Requirements: Starting at the line with "Task: Click the Сарата airplane placemark" and ending at the end of the material, reproduce the lines with "placemark" changed to "marker" and nothing else altered. Omit the pictures.
=== Dataset rows ===
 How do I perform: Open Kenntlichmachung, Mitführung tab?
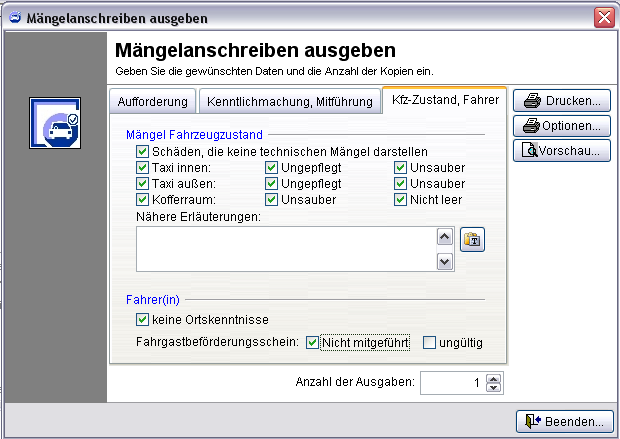coord(289,101)
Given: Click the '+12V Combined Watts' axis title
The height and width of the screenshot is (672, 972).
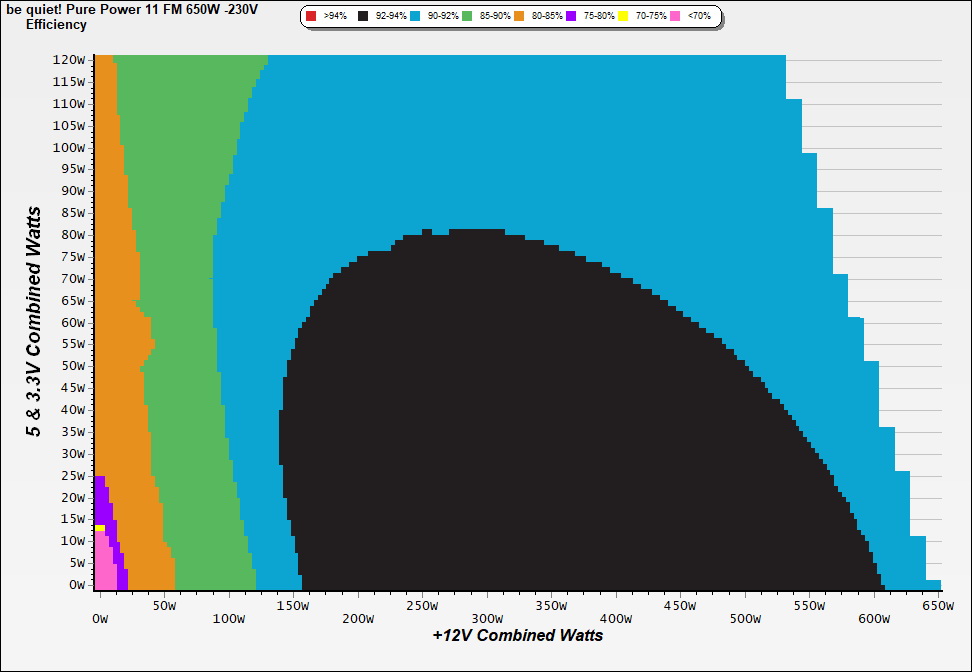Looking at the screenshot, I should pyautogui.click(x=518, y=635).
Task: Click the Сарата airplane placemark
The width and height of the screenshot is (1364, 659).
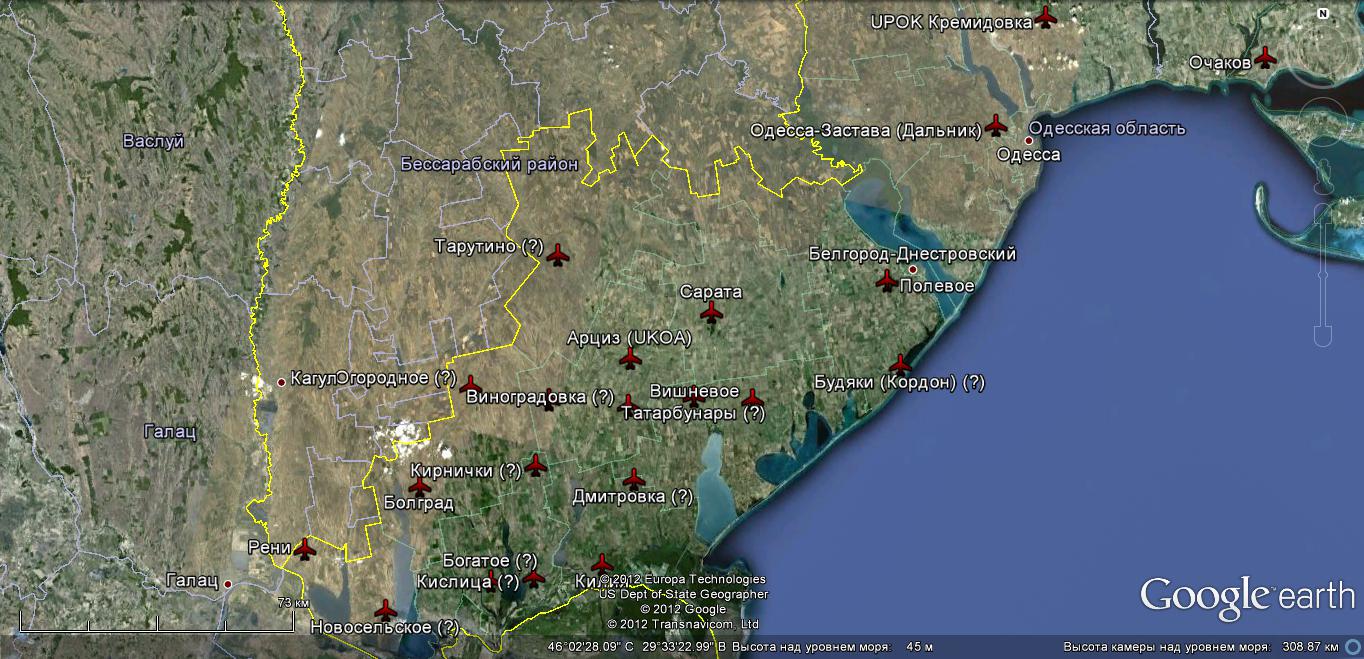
===
Solution for this exercise:
Task: Click the Сарата airplane marker
The width and height of the screenshot is (1364, 659).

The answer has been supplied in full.